高天原たかまがはら神留かむづます 皇親神漏岐すめらがむつかむろなぎ 神漏美かむろみみこと──

 すると刀に光の粒が集まって、みるみる輝きを放ち、柄を握る両手が、両腕が暖かな光に包まれて、全身に巡ると血が沸き上がるような感覚になった。
 祝詞が止まると荒い血流は収まって、辺りは再び暗闇となった。
「耐えられない人は吹き飛ばされたり、バラバラの粉々になっちゃうんだ」
 耐えられる身体で良かったと、冷や汗を垂らして刀を仕舞った。

「高島のおじさんも、恐ろしいあやかしが横浜を襲うって言っているんだ」
「高島……? 高島嘉右衛門かえもんか!?」
 今度は、つば広のとんがり帽子に黒尽くめの服になっていた。侍は知らなかったが、魔女の格好である。
 横浜開港で行われた、高島主導の埋立事業や発展があまりに早く、まるで魔法の杖だと評されたから、この服装なのだろう。
 その高島は今年、財界から身を引いた。巨万の富をもたらした易断えきだんを、ひとりで楽しんでいると聞く。そこで稲荷狐が言うような、悪いが出たのだろう。

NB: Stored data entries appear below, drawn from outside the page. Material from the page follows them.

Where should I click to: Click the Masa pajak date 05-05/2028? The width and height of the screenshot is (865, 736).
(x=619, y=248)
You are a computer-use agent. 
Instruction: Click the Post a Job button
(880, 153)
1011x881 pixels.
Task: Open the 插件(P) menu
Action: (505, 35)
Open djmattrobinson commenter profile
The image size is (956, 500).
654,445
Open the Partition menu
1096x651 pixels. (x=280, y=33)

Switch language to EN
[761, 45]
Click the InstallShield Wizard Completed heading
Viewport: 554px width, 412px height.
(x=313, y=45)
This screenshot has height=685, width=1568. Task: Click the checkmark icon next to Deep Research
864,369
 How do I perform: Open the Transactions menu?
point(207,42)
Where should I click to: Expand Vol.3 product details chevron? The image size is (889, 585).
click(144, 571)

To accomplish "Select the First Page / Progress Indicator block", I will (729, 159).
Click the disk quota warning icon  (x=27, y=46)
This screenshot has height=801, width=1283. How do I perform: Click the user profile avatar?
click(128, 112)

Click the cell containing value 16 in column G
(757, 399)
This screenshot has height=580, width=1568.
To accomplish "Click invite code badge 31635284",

「ねぇ、僕と一緒に悪いあやかしを封じよう! 高島さんも雇いたいって言っているし、僕には君しかいないんだ!」
 手を握られてぶんぶん振られ、ねぇねぇねぇと懇願されて、顎に手を当て考えた。

 この9年、世を忍ぶような仕事をして、日々の暮らしがやっとの毎日に辟易としていた。
 そこへ剣の道しか知らない俺が、廃刀令による失職である。

「僕はこの祠から横浜を300年間、見守っていたんだ……。やっと迎えた繁栄を、あやかしたちに壊されるのは嫌なんだ」
 容姿も中身も子供だが、横浜を長く見守って、その思いは誰にも負けていない。
 手を握る力が強くなり瞳が潤んで、ふるふると震えだした。

「わかった、一緒にやろう」
 稲荷狐はパァッと明るい顔になり、涙を拭って笑顔を見せた。
 用心棒の仕事がなくなってすぐ、稲荷狐に請われたのならば、これは良縁かも知れない。
 世間から見捨てられた者同士、手を取り合って生きていこうではないか。
 やったぁ! と喜びピョンピョンと跳ねる様は子狐だ。とても300歳には見えないが、これでも稲荷狐の中では若い方なのだろうか。

「それじゃあ僕のことは、そうだなあ……コンコって呼んで!」
 ニッコリ笑って名前を伝えるコンコの様子に、侍は顔を引つらせた。
「君の名前は、確か……」
「名前は捨てたんだ!」
 元服前にも関わらず彰義隊に加わろうと決めた際、上野の山に名前を葬った。こんな親不孝者は最初からいなかったのだと、親に思って欲しかったのだ。
「名前がないと不便だよ?」
「いらないんだ! 名前など……」

 コンコは唇に指を当て、んー……と唸りながら侍をまじまじと見つめて考えた。
「きん」
「はっ?」何だその商人のような名は。
「こつ」
「はぁあ!?」子狐め、何を考えている。
「りゅうりゅう」
 侍の身体を観察し、よく鍛錬されていると思い筋骨隆々から名付けたようだ。
 しかし何とも安直な……。
「それじゃあ、リュウだ。リュウって呼ぶね!」

 いつか、どこかで聞いた名前にリュウはハッとしているが、コンコは甘えるように身体を預け、機嫌よく尻尾を振っていた。